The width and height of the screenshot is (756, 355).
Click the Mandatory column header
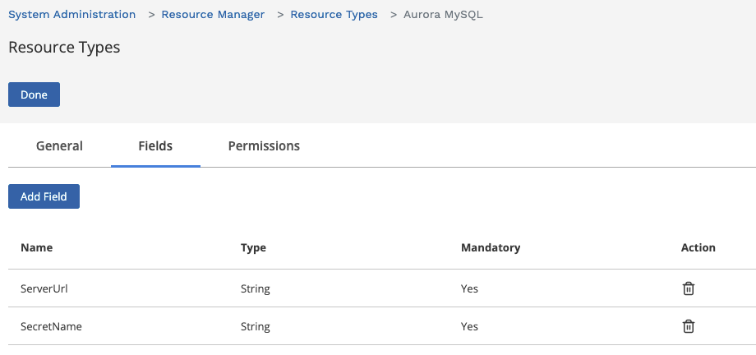pos(491,248)
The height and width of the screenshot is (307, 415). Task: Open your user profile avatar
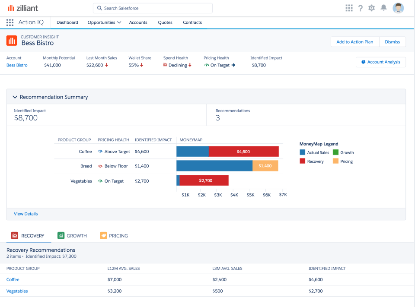(x=398, y=8)
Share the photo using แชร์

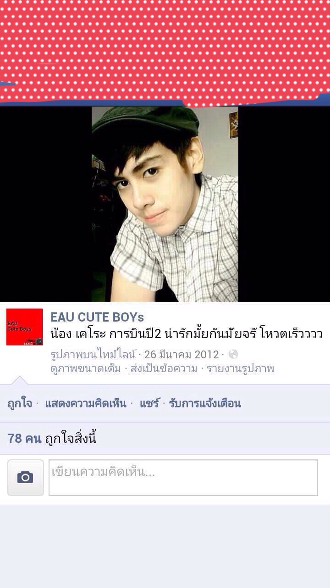149,403
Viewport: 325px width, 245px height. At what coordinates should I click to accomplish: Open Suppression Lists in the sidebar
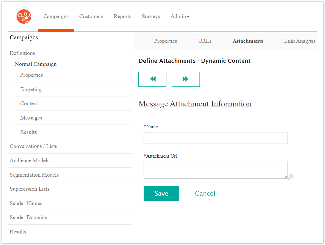30,189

○ ○ ○ ○ ○ ○ ○

## TASK DETAILS
Leave the images out and transcribe the rest of the material exactly.

## ANSWER SECTION
The width and height of the screenshot is (756, 355).
Click the Mandatory column header
pos(491,248)
The height and width of the screenshot is (307, 415). Task: Open your user profile avatar
(x=398, y=8)
Share the photo using แชร์

149,403
Viewport: 325px width, 245px height. At what coordinates should I click to accomplish: Open Suppression Lists in the sidebar
30,189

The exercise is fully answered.